◆ **Goal of the exercise**: Your answer must hold only the lines below from the line containing "Viewport: 933px width, 413px height." through the line containing "Click origin configurations", each reproduced exactly.

Stored items from a collection:

-*-*-

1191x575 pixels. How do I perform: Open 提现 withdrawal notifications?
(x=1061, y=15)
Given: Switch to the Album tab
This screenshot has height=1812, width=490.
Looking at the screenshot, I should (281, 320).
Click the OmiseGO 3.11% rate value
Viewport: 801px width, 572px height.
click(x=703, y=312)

-*-*-

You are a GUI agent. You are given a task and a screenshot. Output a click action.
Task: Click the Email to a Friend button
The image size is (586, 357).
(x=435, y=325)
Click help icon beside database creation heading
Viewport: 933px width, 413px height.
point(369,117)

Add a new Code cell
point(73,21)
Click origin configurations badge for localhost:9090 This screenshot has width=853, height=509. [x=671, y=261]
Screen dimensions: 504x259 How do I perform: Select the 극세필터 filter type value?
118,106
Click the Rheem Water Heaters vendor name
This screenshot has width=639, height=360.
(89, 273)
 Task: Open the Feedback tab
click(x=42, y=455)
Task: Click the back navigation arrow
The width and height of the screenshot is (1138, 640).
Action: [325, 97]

-*-*-

◆ **Reply**:
Viewport: 933px width, 413px height.
point(369,117)

Add a new Code cell
point(73,21)
Click origin configurations badge for localhost:9090 This screenshot has width=853, height=509. [x=671, y=261]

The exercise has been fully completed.